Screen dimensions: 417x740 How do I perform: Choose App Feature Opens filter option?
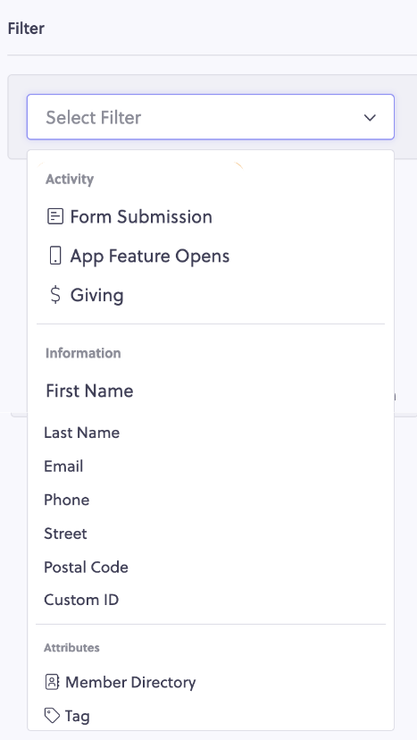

* * *

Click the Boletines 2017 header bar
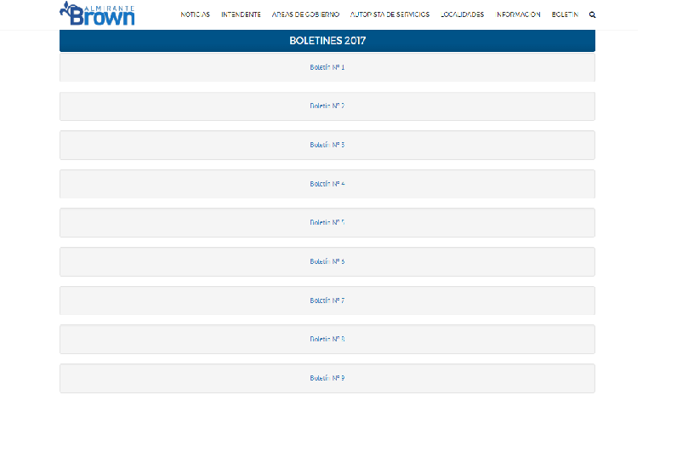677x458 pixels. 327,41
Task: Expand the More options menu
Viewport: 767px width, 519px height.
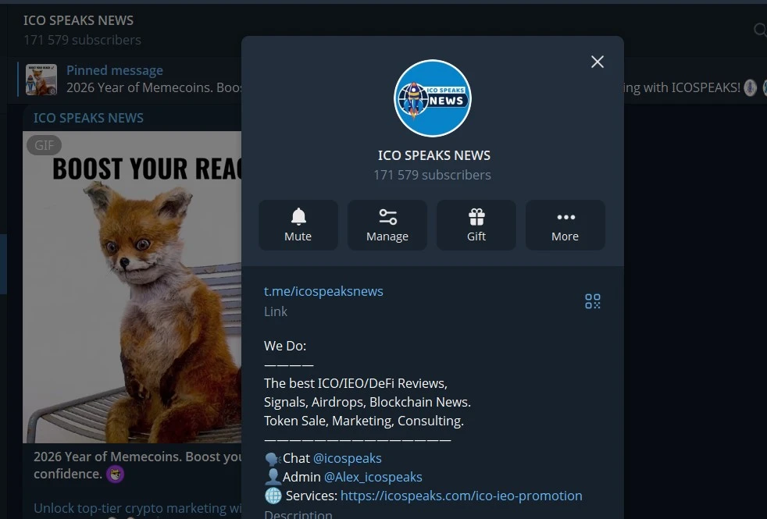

- **Task statement**: Please, from the material above, copy only the lines from the line with "Task: Expand the More options menu" up to and including the line with "Viewport: 767px width, 519px height.", exactly as written.

- **Solution for this problem**:
Task: Expand the More options menu
Viewport: 767px width, 519px height.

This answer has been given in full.